Finding a Motivational Match

When you’ve done the work to accurately assess candidates, you can honestly say to those who aren’t a match, “You’re probably not going to like this job.”

How come?

You can answer, “Well, you’ve got the work ethic and the skills to do the job, but after a year, you’ll be exhausted because this job is all about engaging with clients daily in a strictly established corporate structure and you’re more motivated by thinking outside the box and coming up with new ways to accomplish tasks.”

On the other hand, for the candidate who assesses as a good fit, you can offer the job with assurance and negotiate as necessary to get them on board: “I really think you would love working here.”

Nolan has seen how this can be a positive experience for people who are not hired as well as the company.

“They get to hear why they didn’t get selected and they get that review,” said Nolan. “They have something tangible to walk away with. And sometimes, we say, ‘Hey we have this other position where you’d be a great fit.’ ”

You’ll know this because you’ve used a scientifically valid instrument that goes deeper than simple behavioral traits to find out things like:

  • Do they like to develop their own way of working or do they prefer to have it laid out for them in a prescribed manner?
  • Would they rather help others succeed or do they prefer monetary incentives?
  • Can they focus on their job with no environmental distractions or do workspace aesthetics energize them?

There are no right or wrong motivations. It’s all about congruency between what your organization needs and what it can offer the candidate.

When you assess a person’s motivation, you gain a deeper understanding of them so you can either lead them into a fulfilling and satisfying position or honestly wave them off, so they don’t take a job that will ultimately frustrate them and send them looking elsewhere.

“This is where that motivational piece comes in,” said Wells. “We often see potential wasted because they’re in roles spending time just doing things that they’re excellent at, but they don’t necessarily enjoy it.”

For Wells, it’s about talents versus strengths.

“A strength is something I’m good at, but I might not enjoy doing it, e.g., balancing a checkbook,” said Wells. “A talent is something I have the potential to do with excellence and is something I’m going to enjoy doing.”

The Perils of Using Gut Instinct

Outside of HR, not all managers are believers. Or maybe they’re just not aware.

“With some hiring managers, it can be them saying, ‘Okay, I want this person’ even when it didn’t make sense from the assessment to take that person,” said Nolan. “And nine times out of 10 they would end up on a performance improvement plan since they could not do the job, because they were not motivated by what it took to do the job.”

The best way to bring hip-shooting hiring managers into the fold of scientific talent selection is to give them the assessment that’s being used, including the feedback session. They’ll see how in-depth and revealing it is, firsthand, and they’ll be inspired by what can be achieved with a more careful hiring discipline.

Nolan has worked with managers who have a certain feeling and until they’re proven wrong — and it could be a hiring mistake that ends badly and could be costly — the task becomes how do you convince a hiring manager.

————

§ Directions:
a) Say whether each statement agrees with the article on finding a motivational match, answering yes or no and quoting the words of the article that decide it. (i) Wells describes a strength as something a person may be good at but not enjoy. (ii) The article holds that some motivations are wrong. (iii) Nolan says that hires made against the assessment ended up on a performance improvement plan nine times out of 10.
b) In the article on finding a motivational match, what example does Wells give of a strength?
c) Return the part of the article on finding a motivational match that begins at the words "The Perils of" and stops after "careful hiring discipline.".

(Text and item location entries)
————

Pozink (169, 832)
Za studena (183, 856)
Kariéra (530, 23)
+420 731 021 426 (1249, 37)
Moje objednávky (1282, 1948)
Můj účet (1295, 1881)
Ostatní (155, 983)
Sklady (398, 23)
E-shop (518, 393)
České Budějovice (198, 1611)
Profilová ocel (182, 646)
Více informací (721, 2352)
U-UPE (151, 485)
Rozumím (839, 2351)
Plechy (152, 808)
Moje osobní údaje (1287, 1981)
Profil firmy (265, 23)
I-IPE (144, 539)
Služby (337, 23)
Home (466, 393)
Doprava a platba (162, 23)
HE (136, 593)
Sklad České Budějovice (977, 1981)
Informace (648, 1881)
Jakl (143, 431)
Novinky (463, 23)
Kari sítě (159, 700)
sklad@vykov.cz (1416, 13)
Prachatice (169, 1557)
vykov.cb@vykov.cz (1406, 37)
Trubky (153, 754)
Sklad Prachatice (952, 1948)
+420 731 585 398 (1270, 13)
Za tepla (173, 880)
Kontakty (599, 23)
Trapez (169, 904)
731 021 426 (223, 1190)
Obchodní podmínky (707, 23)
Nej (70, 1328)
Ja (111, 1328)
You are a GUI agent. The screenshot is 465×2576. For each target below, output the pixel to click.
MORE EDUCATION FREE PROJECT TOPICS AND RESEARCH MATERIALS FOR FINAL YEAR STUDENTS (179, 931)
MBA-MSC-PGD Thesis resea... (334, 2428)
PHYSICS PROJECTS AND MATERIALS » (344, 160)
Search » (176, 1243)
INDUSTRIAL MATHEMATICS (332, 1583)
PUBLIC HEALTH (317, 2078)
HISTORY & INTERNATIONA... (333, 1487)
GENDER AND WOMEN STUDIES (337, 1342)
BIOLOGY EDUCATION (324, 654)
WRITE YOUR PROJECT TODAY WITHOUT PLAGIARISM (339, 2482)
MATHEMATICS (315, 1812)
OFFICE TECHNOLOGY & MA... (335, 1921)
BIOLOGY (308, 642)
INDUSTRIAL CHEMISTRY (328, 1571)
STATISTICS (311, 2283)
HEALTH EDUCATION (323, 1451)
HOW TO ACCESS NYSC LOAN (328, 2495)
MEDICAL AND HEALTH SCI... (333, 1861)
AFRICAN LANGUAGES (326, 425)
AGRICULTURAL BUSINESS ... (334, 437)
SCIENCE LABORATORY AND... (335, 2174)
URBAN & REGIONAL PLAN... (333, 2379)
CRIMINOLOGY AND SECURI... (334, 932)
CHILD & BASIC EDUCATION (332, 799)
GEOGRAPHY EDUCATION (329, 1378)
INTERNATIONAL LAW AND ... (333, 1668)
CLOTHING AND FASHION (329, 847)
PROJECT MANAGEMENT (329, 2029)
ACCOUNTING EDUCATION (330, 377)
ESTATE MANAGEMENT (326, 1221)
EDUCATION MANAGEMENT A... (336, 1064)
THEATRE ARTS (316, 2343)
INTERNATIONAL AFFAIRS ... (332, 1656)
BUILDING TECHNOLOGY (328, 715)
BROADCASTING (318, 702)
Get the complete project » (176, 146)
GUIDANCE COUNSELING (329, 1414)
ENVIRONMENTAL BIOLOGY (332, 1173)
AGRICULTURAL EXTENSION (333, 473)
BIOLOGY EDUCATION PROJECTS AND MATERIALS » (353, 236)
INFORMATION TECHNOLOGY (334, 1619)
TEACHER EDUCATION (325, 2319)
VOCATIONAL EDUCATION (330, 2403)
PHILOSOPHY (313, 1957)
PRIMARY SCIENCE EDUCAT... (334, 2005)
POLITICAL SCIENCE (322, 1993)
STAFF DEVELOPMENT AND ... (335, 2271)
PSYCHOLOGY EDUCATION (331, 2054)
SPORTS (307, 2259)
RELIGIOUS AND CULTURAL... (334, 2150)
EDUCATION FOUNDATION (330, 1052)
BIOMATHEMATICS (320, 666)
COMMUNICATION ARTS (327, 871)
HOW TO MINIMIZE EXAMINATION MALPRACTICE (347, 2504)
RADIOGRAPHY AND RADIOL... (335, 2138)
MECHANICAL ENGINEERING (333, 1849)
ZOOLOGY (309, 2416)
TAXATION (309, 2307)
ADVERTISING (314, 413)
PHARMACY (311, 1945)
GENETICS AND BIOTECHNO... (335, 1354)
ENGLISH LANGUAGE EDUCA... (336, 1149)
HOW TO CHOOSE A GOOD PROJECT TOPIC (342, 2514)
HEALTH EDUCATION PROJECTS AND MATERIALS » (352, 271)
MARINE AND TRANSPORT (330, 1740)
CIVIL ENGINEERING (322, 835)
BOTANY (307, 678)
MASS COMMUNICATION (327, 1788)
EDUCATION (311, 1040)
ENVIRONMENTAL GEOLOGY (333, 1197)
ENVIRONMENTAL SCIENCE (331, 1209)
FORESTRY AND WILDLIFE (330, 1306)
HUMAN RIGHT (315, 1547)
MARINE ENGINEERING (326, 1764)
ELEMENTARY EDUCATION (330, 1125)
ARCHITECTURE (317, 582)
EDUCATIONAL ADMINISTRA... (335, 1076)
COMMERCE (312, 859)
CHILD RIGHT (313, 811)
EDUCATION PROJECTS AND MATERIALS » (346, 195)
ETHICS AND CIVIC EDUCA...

————

§ Expected answers:
a)
(i) Yes: "A strength is something I’m good at, but I might not enjoy doing it"
(ii) No: "There are no right or wrong motivations."
(iii) Yes: "nine times out of 10 they would end up on a performance improvement plan"

b) Balancing a checkbook.

c)
The Perils of Using Gut Instinct

Outside of HR, not all managers are believers. Or maybe they’re just not aware.

“With some hiring managers, it can be them saying, ‘Okay, I want this person’ even when it didn’t make sense from the assessment to take that person,” said Nolan. “And nine times out of 10 they would end up on a performance improvement plan since they could not do the job, because they were not motivated by what it took to do the job.”

The best way to bring hip-shooting hiring managers into the fold of scientific talent selection is to give them the assessment that’s being used, including the feedback session. They’ll see how in-depth and revealing it is, firsthand, and they’ll be inspired by what can be achieved with a more careful hiring discipline.